AIM OF THE TASK :: Starting with the line that contains "The width and height of the screenshot is (861, 373)." and going on through the last of the rows, reproduce every line, requests included, with each answer coordinate shifted up by 141. Leave the pictures out of your answer.

RECORD EXCERPTS ::
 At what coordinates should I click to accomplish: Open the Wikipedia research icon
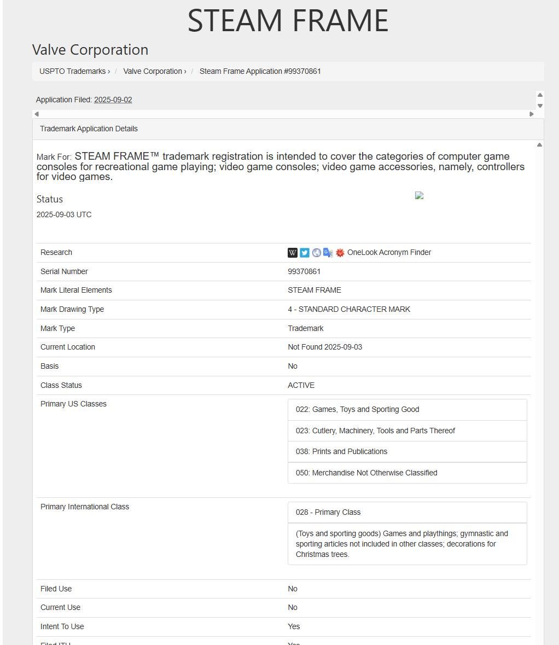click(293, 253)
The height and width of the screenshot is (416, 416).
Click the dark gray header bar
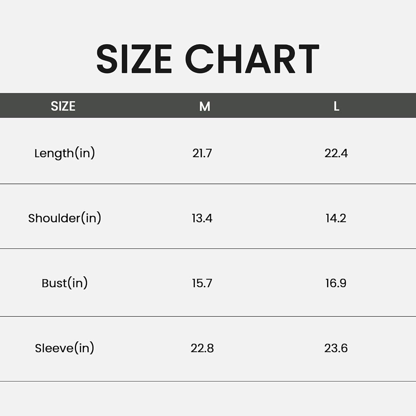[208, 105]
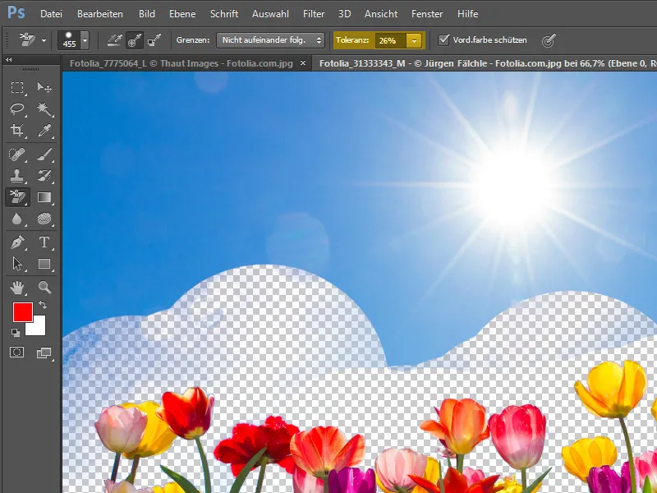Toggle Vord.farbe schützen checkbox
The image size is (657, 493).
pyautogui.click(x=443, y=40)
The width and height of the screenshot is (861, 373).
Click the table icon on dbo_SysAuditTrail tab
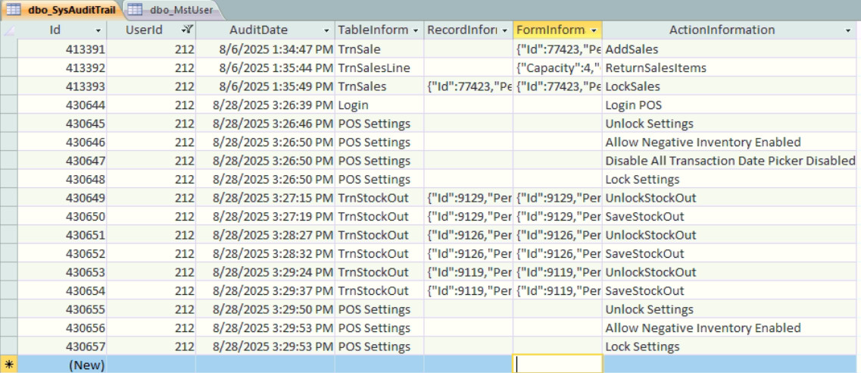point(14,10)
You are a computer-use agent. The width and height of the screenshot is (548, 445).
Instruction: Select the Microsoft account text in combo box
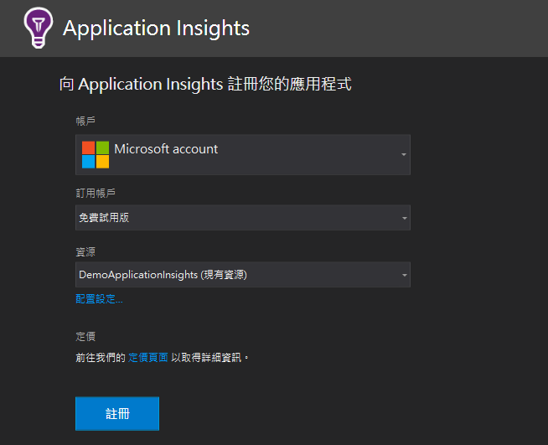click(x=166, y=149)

RESULT ::
The width and height of the screenshot is (861, 373).
Click the table icon on dbo_SysAuditTrail tab
point(155,151)
You are a computer-use agent. The width and height of the screenshot is (548, 445).
Instruction: Select the Microsoft account text in combo box
click(x=307, y=290)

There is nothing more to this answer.